According to the Plaintiff the Defendant carried out comprehensive tax audits on the Plaintiff Company for the period January 2011 to May 2014. On 5th June 2015 the Defendant assessed tax of UGX 1,957,185,593/= ExhP2, in the following terms;

  1. Corporation tax credit of UGX 200,176,619/=

  2. Withholding Tax of UGX 1,230,855,735/=

  3. Pay As You Earn of UGX 545,427,194/=

  4. Value Added Tax of UGX 180,902,664/=.

The Plaintiff through its agent Deloitte (Uganda) Limited objected to the findings of the Defendant. In a letter dated 24th July 2015, ExhP3 the Plaintiff contended that they were entitled to claim input tax for reverse charge Value Added Tax (VAT) incurred in the period starting 1st June 2011 to 30th June 2012. That the repeal of Regulation 13 of the Value Added Tax Act did not affect the rights of taxpayers to credit for VAT on imported goods.

One of the grievances of the Plaintiff was that the Defendant disallowed input tax of UGX. 99,670,264/= on grounds that they were not tenable. In its assessment the Defendant had disallowed VAT refunds on goods supplied by Neptune Petroleum Uganda Limited more specifically claims based on invoices dated 16th August 2012 and 21st September 2012.

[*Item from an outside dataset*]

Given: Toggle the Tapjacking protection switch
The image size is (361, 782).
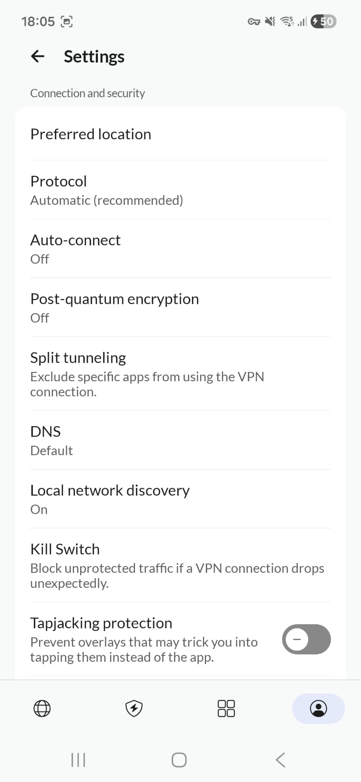Looking at the screenshot, I should tap(306, 639).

The reasons given by the Defendant for refusal were that the supplier Neptune Petroleum Uganda Limited was not a registered collector of VAT. Secondly, that Neptune did not in any case remit the VAT that was collected in respect of the supplies of the two invoices mentioned above.

It is the Plaintiff’s contention that the VAT Act is silent about such remittances being a prerequisite for claiming an input tax credit. That in any case, it is not the responsibility of the tax payer to ensure that their suppliers have remitted VAT to Uganda Revenue Authority before claiming credit.

The other grievance was that the Defendant demanded withholding tax on proceeds which arose from the intercompany equipment lease payments by the Plaintiff to Target Well Control (UK) Limited.

Aggrieved by the decision of the Defendant, the Plaintiff filed this suit seeking a declaration that; equipment lease payments do not attract withholding tax deductions under the Double Tax Agreement between Uganda and the United Kingdom. Furthermore, that the Plaintiff Company was entitled to recover VAT in respect of invoices issued by Neptune Petroleum Uganda Limited, an injunction restraining the Defendant’s collection measures against the Plaintiff, general damages and costs of the suit.

The issues before trial were;

  1. Whether the Plaintiff is liable to pay withholding tax on the intercompany lease payments?

  2. Whether the Plaintiff is entitled to input tax credit in respect of invoices issued by Neptune?

  3. What remedies are available to the parties?



On the issue of whether the Plaintiff is liable to pay withholding tax on the intercompany lease payments, Section 4 of the Income Tax provides for charge of income tax. Section 4 provides that;

Subject to, and in accordance with this Act, a tax to be known as income tax shall be charged for each year of income and is imposed on every person who has chargeable income for the year of income.”

Except as exempted or deducted by way of credit, every person with an income shall be liable to pay income tax. Following Section 4 of the Act non-resident persons like Target Well Control (UK) Limited are provided for under Section 83 of the Income Tax Act on international payments. It reads;

Subject to this Act, a tax is imposed on every non-resident person who derived any dividend, interest, royalty, rent, natural resource payment, or management charge from sources in Uganda.”

The Defendant based its demand for the tax from the Plaintiff under Section 83 of the Income Tax Act.

The relationship between the Plaintiff and the Defendant is however heavily influenced by the International Agreements executed between Uganda and the United Kingdom.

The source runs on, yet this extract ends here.